#SpaceTime; #TimeDilation; # QuantumTechnologies; #AharonovBohmEffect; #Gravity
California/cmedia: A team of researchers working at Stanford University has used time dilation in an atomic fountain to measure the curvature of space-time. In their study, reported in the journal Science, the group used the fountain as an interferometer to measure atomic wave packet changes that corresponded to phase shifts, https://phys.org/news reports said.
Albert Roura, with the German Aerospace Center’s Institute of Quantum Technologies, published a Perspective piece in the same journal issue outlining the work by the team in California.
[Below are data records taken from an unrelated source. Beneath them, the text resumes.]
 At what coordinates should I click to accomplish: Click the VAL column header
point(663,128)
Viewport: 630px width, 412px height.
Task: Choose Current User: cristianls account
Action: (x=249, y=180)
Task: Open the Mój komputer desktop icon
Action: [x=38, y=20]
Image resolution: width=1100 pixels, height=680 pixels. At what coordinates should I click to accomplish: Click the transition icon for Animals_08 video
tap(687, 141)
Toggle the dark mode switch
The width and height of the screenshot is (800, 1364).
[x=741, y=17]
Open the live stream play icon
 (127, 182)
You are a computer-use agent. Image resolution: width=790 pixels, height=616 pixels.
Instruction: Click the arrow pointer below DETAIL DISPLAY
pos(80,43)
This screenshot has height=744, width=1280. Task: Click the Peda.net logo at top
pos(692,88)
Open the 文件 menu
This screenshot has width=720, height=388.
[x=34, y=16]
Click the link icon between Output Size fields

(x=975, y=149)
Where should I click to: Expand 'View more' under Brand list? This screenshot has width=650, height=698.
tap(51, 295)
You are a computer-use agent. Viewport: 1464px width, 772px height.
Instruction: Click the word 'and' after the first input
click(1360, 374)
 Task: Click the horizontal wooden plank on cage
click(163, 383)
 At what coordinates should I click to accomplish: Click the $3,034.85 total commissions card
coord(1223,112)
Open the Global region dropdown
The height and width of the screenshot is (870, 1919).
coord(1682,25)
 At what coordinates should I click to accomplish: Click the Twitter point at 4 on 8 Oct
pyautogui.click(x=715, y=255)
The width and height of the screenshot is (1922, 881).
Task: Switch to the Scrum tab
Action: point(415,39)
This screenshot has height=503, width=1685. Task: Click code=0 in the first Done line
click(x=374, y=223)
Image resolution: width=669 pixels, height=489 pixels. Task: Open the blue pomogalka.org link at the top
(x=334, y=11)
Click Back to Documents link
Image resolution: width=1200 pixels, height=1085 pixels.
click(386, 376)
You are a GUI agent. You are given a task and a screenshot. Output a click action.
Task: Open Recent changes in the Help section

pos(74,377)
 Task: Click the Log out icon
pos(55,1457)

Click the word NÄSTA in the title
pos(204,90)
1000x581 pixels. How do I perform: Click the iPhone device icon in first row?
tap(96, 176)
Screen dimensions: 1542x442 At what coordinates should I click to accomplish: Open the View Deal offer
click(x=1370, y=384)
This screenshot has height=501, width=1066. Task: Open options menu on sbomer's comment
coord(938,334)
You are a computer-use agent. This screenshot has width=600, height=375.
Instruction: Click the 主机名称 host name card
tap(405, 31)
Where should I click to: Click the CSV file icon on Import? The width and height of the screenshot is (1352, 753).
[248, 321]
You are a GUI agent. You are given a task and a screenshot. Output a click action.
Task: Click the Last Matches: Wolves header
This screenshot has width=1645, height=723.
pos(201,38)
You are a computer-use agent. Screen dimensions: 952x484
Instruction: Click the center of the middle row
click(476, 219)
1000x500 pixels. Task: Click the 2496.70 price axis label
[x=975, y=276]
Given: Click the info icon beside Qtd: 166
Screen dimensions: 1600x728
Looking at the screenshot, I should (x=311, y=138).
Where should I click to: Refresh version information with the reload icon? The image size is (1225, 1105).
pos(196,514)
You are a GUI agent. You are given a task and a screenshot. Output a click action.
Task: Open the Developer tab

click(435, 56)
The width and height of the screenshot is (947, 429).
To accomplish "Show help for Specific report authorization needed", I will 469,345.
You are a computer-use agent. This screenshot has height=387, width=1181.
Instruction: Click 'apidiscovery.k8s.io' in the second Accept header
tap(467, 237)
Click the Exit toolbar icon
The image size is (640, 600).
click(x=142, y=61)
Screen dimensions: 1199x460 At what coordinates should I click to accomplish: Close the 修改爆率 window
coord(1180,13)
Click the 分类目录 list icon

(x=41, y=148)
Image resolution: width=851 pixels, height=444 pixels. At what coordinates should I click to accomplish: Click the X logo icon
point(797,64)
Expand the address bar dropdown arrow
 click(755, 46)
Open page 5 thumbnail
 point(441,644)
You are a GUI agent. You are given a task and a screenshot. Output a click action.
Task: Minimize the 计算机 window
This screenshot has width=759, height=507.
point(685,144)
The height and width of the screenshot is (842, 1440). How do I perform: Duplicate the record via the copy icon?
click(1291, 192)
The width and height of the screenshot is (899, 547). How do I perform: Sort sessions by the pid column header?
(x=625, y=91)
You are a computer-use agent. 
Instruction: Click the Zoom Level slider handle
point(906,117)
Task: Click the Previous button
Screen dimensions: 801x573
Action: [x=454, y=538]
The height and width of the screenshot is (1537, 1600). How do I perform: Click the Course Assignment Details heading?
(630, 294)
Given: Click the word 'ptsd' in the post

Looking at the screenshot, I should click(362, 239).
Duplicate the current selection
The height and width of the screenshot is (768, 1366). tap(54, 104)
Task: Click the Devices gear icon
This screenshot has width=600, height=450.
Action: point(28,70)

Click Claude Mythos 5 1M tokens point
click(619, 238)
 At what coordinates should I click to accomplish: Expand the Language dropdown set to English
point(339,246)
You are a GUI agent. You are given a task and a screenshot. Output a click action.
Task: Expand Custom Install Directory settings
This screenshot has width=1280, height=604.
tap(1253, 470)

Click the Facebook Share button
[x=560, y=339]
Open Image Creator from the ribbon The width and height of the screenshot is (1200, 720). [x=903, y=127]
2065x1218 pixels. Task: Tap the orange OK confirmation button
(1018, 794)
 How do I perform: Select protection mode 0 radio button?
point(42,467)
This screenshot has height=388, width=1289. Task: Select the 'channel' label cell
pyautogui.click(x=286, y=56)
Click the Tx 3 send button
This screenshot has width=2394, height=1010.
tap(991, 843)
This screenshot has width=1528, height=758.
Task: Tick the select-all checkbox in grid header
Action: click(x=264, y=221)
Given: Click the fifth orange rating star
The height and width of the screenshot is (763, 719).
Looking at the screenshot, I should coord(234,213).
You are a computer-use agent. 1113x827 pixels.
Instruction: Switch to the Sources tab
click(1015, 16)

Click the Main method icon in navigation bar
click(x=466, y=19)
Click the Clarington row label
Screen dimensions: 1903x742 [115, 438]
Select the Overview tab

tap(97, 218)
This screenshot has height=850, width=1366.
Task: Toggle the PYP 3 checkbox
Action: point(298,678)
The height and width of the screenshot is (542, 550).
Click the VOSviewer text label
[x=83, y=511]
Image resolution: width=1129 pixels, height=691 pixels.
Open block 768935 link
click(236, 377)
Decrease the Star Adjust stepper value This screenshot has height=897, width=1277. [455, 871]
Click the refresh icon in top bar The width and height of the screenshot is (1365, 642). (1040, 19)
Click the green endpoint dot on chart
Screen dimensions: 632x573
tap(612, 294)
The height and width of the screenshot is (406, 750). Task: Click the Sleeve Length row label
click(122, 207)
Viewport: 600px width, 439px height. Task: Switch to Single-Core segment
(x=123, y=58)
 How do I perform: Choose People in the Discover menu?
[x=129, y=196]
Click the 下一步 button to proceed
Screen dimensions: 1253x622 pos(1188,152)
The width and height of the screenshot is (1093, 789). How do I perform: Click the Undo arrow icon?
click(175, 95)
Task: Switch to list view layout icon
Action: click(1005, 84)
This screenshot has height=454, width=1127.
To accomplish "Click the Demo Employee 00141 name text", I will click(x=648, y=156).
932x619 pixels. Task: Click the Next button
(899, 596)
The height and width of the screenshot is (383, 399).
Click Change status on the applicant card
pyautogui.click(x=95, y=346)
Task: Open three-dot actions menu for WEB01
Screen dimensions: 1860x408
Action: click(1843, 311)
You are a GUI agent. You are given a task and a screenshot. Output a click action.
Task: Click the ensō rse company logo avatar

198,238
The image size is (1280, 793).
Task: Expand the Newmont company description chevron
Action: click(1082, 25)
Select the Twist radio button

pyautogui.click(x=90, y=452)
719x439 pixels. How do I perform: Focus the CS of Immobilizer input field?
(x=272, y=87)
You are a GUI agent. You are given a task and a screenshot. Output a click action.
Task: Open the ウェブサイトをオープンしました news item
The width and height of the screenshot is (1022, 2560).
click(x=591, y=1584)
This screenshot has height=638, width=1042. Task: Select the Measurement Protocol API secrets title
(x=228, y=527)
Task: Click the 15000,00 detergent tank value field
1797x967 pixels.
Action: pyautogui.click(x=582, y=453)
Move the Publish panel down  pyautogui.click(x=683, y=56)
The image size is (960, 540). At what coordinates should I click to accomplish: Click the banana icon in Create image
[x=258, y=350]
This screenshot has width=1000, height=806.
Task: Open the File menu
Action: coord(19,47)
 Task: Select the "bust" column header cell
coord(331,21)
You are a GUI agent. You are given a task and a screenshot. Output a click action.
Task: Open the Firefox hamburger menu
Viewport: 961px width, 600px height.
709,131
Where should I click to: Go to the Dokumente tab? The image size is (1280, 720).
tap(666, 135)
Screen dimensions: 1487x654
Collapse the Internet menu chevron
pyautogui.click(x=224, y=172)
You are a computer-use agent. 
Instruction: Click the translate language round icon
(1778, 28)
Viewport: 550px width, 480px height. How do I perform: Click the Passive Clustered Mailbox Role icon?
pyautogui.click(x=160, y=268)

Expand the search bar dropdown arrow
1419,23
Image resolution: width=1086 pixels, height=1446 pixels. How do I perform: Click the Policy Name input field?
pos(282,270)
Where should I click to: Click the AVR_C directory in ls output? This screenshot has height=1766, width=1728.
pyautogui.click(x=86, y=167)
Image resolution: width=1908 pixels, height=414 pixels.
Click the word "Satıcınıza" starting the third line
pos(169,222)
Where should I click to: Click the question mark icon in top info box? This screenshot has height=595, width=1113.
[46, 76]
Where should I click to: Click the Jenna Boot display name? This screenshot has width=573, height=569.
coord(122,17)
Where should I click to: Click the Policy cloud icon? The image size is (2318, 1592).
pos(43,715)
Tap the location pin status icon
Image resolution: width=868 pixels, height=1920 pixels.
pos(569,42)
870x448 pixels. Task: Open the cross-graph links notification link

The atomic fountain created by the team consisted of a 10-meter-tall tower containing a vacuum tube—on top, there was a ring securing a piece of tungsten. To use the fountain, they fired lasers beneath single atoms, pushing them upward, and other lasers fired down from the top to stop them. A third laser pulse captured the atom as it reached the bottom. In their experiments, the researchers pushed pairs of atoms up the fountain and measured resulting phase shifts as they traveled up and down the fountain. Phase shifts were initiated by stopping the atoms at different distances from the tungsten at the top of the fountain. The setup demonstrated phase shifts due to time dilation in which, as described in Einstein’s theory of relativity, time passes more slowly closer to massive objects. In the fountain, the atoms that rose higher moved close to the tungsten mass and therefore experienced more acceleration, which led to a time shift between those and the atoms that did not rise as high.
The experiments also showed that the Aharonov-Bohm effect also applies to gravity, as a magnetic field inside of a cylindrical container can impact particles that never make their way inside the container. In their atomic fountain, electrons taking unique paths up and down the fountain were forced into superpositions, and despite the magnetic field in the chamber, no magnetic force was exerted on them; yet there was still evidence of magnetic field shifts.